The first state agency using the largely federally funded Commonwealth Authentication Service system will be the Department of Social Services, aiming to satisfy federal Medicaid requirements under the Affordable Care Act and to reduce eligibility fraud and errors. The system goes live Tuesday.
Four state agencies are now involved in Virginia’s e-ID initiative: DMV, the state’s “ID professionals”; the Virginia Information Technologies Agency, which runs the state’s IT systems; the Department of Social Services; and the Department of Medical Assistance Services.
DMV has the records of about 5.9 million licensed drivers and ID card holders.
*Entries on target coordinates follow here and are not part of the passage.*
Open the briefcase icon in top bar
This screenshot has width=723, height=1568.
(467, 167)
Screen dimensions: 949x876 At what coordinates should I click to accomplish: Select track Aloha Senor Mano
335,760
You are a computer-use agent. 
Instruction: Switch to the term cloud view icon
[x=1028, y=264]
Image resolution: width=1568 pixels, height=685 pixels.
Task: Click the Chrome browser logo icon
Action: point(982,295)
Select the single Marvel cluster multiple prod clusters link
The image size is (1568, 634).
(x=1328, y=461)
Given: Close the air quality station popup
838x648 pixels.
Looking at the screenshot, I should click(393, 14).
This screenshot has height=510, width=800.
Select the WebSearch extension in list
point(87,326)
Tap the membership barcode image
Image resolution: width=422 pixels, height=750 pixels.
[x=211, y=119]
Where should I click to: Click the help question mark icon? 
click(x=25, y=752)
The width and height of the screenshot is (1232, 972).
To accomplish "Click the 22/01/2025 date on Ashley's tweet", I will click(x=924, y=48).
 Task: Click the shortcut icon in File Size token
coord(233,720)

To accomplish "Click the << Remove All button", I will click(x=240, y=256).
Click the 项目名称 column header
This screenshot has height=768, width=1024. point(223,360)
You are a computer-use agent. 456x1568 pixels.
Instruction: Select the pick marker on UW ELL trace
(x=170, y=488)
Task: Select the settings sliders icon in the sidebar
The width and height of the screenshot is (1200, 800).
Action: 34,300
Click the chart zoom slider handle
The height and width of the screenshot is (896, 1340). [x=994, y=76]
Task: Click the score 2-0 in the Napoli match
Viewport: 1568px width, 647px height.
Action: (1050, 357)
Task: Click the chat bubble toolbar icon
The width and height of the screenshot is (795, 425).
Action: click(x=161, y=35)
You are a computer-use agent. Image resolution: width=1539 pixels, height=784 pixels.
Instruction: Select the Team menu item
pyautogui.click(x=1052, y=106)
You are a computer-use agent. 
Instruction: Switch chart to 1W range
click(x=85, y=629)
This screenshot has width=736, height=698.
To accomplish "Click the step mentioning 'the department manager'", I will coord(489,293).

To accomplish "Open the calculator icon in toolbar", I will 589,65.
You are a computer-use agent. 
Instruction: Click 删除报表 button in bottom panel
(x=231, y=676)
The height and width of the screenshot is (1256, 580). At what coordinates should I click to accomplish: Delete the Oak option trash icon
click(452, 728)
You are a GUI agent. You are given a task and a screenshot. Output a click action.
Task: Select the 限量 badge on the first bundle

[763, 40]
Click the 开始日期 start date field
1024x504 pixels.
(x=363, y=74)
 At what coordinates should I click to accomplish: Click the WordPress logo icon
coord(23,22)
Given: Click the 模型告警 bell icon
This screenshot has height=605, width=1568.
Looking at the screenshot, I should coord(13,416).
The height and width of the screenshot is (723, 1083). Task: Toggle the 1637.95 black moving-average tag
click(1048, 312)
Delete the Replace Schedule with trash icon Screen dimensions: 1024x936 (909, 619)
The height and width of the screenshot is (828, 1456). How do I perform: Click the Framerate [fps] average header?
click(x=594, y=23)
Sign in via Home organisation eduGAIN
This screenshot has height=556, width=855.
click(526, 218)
Some of that information — names, addresses, dates of birth, driver’s license numbers — will form the core of the state’s identity authentication system.
So far there’s been no public discussion in Virginia of the state’s electronic personal identity initiative or the use of the Internet for increasingly more transactions with the state government.
“When we allow governments to do that,” said Virginia ACLU’s Gastanaga, “it facilitates and empowers things that we might not want to have happen if the wrong people get into power.”
The state does not plan to hold public hearings on the Commonwealth Authentication Service system, officials said, but Demeria with RichTech contends “there’s plenty of reason for us to have a public discussion, debate, [and] consideration.”
“We want to make sure all the i’s are dotted and t’s are crossed before we execute,” he said.